But the government of Haiti has been slow to make the difficult decisions needed to move from a state of emergency into a period of recovery. Weak before the disaster and further weakened by it, the government has been overwhelmed by the logistical complexities of issues like debris removal and the identification of safe relocation sites.

Christ, it’s bad.  I mean, it was bad before the earthquake, but it’s really bad now.  The cynics will say that we’re not strongly participating in rebuilding because there isn’t any oil there.  I think we’re not doing it because Washington and the American public doesn’t yes have a long-enough attention span to pull it off.  And I think it’s karmically appropriate that we should be working to build Haiti, and would change the perception of the United States for some people in the rest of the world if we did lead it.

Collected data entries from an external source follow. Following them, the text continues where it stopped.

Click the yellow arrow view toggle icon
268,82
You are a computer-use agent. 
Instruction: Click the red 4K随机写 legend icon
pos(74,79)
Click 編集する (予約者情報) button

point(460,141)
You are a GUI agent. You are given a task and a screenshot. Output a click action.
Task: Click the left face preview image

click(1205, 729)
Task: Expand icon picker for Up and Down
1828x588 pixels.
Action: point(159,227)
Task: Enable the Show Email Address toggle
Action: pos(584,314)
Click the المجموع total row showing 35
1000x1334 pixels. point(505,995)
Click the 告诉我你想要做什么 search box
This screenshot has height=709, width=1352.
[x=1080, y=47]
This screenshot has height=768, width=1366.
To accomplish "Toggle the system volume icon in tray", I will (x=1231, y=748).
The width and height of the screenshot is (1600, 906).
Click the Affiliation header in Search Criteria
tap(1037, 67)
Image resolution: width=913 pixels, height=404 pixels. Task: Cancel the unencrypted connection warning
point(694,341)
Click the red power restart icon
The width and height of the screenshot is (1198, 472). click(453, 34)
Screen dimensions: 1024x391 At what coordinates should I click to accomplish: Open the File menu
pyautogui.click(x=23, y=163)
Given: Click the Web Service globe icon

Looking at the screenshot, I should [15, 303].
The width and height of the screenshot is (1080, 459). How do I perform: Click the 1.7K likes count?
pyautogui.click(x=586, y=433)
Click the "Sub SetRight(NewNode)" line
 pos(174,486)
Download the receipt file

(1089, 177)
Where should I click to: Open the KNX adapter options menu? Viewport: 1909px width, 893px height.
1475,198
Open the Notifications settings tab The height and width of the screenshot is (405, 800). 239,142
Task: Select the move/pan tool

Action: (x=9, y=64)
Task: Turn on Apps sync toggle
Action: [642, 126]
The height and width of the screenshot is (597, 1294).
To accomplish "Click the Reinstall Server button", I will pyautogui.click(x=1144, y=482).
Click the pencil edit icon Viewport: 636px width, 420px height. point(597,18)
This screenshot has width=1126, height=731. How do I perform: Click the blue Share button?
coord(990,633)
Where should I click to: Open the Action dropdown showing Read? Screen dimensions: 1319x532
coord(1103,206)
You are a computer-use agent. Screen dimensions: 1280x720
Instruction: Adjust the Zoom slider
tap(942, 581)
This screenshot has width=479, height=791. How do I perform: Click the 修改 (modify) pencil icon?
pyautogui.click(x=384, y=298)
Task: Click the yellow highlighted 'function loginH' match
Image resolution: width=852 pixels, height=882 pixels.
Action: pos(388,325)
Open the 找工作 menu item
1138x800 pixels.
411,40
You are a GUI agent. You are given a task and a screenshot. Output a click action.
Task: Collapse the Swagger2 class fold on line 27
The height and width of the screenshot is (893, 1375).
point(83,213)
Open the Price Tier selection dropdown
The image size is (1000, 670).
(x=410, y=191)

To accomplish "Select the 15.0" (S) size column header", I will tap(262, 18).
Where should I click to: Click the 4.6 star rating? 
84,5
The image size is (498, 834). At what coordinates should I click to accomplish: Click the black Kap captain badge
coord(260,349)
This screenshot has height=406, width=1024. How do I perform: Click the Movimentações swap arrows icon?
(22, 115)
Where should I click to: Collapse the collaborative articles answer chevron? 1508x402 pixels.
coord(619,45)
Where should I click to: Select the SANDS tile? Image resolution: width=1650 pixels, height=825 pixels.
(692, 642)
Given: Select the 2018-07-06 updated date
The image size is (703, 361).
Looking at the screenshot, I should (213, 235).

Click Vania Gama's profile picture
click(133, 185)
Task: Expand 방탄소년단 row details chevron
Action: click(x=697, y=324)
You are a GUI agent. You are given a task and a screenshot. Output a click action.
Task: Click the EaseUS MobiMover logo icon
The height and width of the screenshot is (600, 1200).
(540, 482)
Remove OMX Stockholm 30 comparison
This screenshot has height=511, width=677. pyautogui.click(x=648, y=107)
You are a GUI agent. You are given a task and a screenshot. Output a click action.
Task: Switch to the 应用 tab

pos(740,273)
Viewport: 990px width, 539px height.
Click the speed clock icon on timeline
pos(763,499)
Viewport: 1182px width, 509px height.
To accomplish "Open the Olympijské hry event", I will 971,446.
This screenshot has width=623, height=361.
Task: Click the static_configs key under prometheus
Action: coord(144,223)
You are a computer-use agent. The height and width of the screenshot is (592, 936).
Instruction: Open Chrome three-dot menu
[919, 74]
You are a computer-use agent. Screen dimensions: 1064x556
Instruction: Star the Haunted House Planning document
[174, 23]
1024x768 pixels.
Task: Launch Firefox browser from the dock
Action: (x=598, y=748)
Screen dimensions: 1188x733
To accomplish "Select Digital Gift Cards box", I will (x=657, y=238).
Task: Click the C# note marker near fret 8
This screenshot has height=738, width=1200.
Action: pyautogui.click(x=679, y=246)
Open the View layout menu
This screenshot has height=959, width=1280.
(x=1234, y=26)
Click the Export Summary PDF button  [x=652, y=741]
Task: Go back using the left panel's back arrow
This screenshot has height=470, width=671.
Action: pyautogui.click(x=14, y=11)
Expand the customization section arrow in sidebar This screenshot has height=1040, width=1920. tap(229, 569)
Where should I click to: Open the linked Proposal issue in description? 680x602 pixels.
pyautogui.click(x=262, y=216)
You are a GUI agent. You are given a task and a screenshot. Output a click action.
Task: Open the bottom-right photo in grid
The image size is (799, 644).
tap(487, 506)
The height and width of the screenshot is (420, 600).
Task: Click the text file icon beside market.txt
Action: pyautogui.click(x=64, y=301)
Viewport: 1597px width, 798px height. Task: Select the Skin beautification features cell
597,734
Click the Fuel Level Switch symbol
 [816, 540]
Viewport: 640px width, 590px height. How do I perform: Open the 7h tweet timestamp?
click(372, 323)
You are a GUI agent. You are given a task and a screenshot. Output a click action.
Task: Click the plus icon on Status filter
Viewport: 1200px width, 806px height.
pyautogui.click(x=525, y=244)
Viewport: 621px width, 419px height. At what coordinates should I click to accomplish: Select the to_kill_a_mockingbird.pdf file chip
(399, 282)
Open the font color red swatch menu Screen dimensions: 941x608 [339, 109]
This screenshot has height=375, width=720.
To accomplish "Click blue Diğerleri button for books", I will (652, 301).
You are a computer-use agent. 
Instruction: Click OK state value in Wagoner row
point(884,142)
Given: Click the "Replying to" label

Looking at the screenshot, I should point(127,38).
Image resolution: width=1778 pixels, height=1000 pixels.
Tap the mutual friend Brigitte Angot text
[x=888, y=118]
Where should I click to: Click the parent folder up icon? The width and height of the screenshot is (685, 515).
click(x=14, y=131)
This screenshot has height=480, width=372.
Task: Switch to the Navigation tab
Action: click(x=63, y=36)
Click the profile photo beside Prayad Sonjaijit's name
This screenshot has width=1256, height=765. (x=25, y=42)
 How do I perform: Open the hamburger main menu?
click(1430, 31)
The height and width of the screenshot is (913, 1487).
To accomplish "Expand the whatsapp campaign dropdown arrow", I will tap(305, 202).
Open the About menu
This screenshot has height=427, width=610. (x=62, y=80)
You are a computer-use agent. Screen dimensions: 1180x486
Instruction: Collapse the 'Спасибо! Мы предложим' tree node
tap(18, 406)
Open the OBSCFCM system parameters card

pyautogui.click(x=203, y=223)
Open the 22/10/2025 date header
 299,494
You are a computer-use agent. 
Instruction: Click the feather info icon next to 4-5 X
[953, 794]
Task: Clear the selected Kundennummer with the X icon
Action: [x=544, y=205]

Unfortunately, we’re wasting an incredible, relatively low-cost opportunity to do the SysAdmin right in Haiti.  Because there’s no war involved, we could get other nations to participate.  We could learn together how to take the capabilities of those nations and plug them into the larger effort managed by the U.S. military (the only organization large enough and skilled enough to run the whole thing).  We could put a general in charge of it who has served tours in Iraq and Afghanistan, and who knows what counterinsurgency looks like… because counterinsurgency looks a lot like civilian construction, and infrastructure, and creating the conditions for foreign direct investment (FDI) to flow to the country being rebuilt.  In other words, COIN looks like what we need to do in Haiti, minus the smacking down of an entrenched insurgency (because that’s just a part of COIN, and could happily be done away with in more peaceful locations).

As I said in January, I still support a strong U.S. military involvement in the rebuilding of Haiti, and a strong international effort to plug into that.  I know I’m just wishing in 2010, but eventually we’ll have enough attention span to take responsibility for seeing something like this through.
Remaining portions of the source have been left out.